The chiefs expressed concerns for the security for a missile regarded as
one of the Pentagon’s premier weapons.
The 3,000-pound cruise missiles were used to such an extent against
Serbia last year that planners worried the Air Force might run out.
The missile deployment was approved after appeals from the U.S.
combatant
commanders, specifically the commander in chief of the U.S. Pacific
Command, Adm. Dennis Blair.
Lights out
When Lt. Gen. Fred McCorkle, the head of Marine Corps aviation,
briefed reporters on the cause of the deadly V-22 Osprey crash, he
adamantly refused to let television cameras record the moment. TV
reporters understandably squawked, but Marines believe Gen. McCorkle was
justified.
He had just finished speaking privately with the wife of the pilot,
Maj. John Brow. For two hours, he explained to the grief-stricken woman
why the investigation blamed her husband’s excessive rate of descent as
the cause of an accident that killed all 19 aboard.

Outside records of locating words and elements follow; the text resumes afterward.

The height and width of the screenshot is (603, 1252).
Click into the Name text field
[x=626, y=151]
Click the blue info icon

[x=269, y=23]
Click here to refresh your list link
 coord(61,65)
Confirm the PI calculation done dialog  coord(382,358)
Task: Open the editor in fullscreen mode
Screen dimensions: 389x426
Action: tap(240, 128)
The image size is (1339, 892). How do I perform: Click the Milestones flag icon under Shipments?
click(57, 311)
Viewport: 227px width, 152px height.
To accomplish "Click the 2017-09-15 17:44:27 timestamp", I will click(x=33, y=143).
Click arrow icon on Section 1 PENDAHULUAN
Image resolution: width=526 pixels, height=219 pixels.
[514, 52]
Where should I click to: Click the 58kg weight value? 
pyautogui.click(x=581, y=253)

Gen. McCorkle didn’t want the woman’s trauma exacerbated by TV
networks repeatedly replaying the image of a Marine general blaming
another Marine for the tragedy.
Red team leader
The Navy will finish its annual Global 2000 war game today. One
secret scenario: a regional conflict between the United States and a
large Asia nation with a billion people known as Red (communist China).
We were unable to learn the outcome, but if past history is any
measure, China always loses and the United States always wins.

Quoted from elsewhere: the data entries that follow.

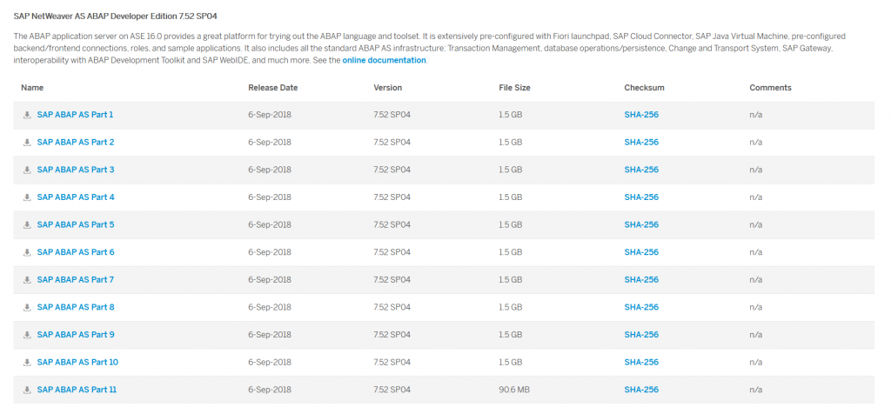Screen dimensions: 891x414
Task: Click the Name column header
Action: coord(32,88)
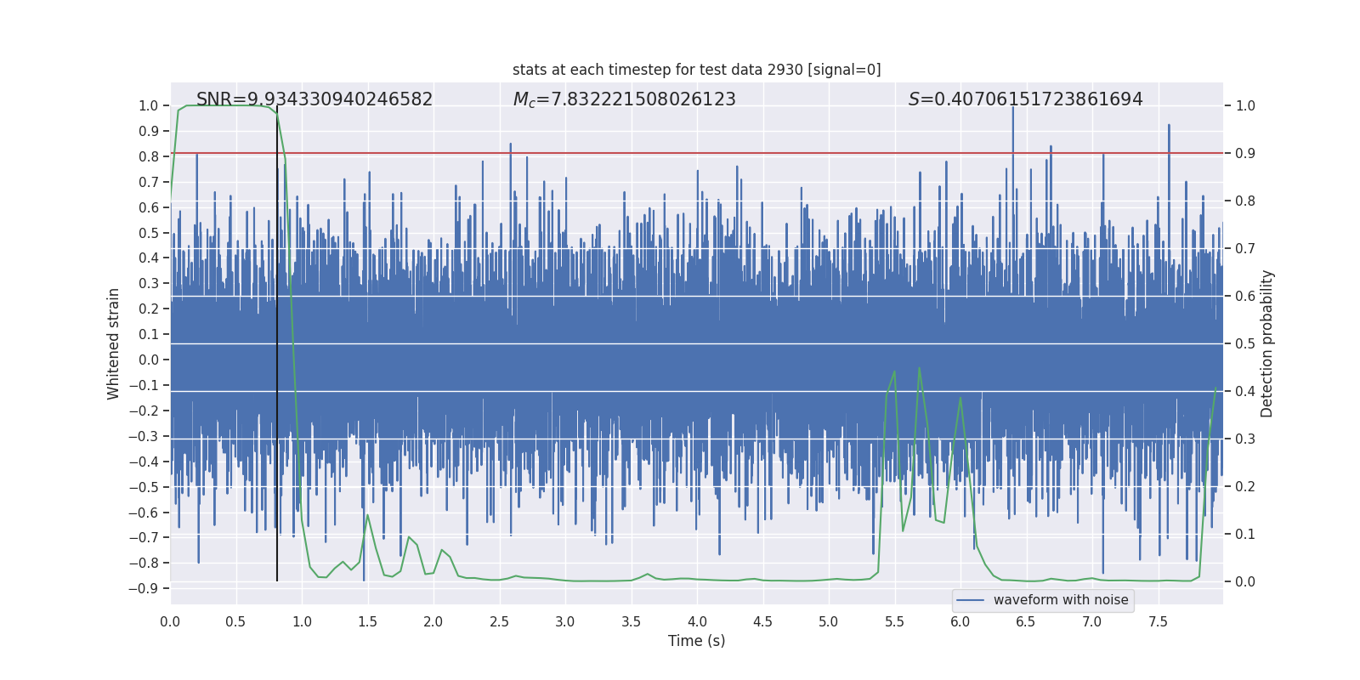This screenshot has width=1360, height=680.
Task: Click the 'Time (s)' x-axis label
Action: pyautogui.click(x=697, y=641)
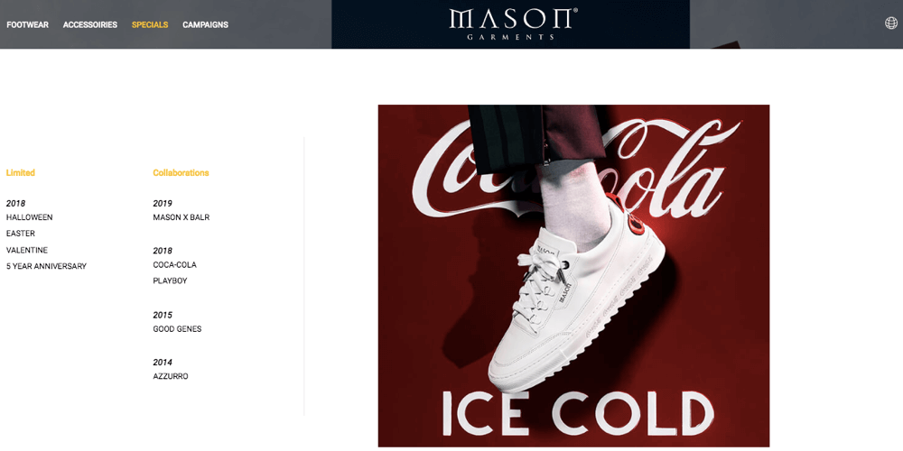Open the Halloween limited edition

click(x=30, y=217)
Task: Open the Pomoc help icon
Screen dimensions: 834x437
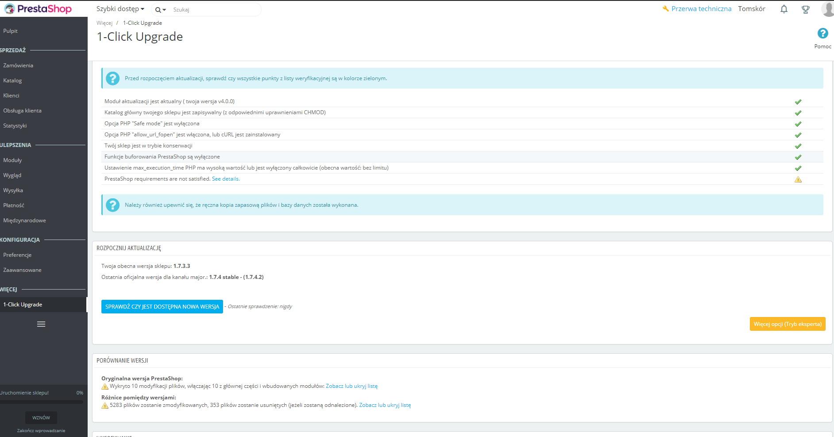Action: point(822,33)
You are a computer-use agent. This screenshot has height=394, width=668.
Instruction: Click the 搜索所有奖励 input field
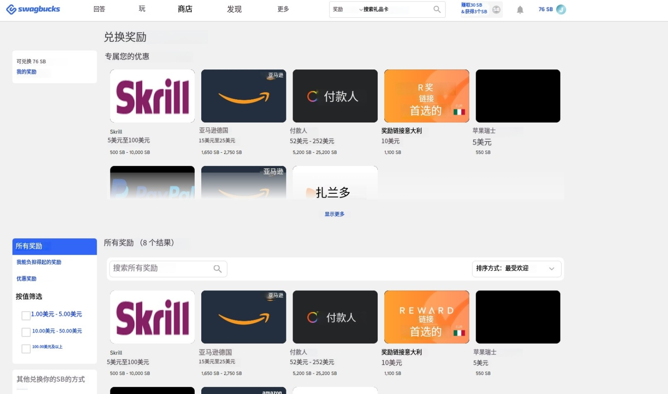coord(160,268)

The reason, we are told, is the key manager of the Red forces during
the war games, retired Rear Adm. Eric McVadon, a former attaché in
Beijing and key promoter of the China-is-not-a-threat theory.
Adm. McVadon for several years has taken part in managing the Red
team that plays the game as Chinese military forces against the United
States.
The ex-admiral is the key advocate of China’s military as a “junkyard
army” too weak and backward to be a threat to the United States for at
least 20 years.
The view fits nicely with the Clinton administration’s pro-China
policies that seek to play down the growing threat from China.
A spokesman for the Naval War College in Newport, R.I., said the game
involves some 400 current and former officials and is classified secret
because of “the scenario.”
Adm. McVadon also wields important influence inside the U.S.
government on assessing China. CIA analysts rely on him to bolster their
dovish Chinese views. He is a member of the ongoing “Team B” group of
China experts formed by the CIA. This group was a response to
congressional pressure for intelligence agencies to produce more
realistic assessments of China than those put forth by intelligence
insiders.
Adm. McVadon could not be reached for comment.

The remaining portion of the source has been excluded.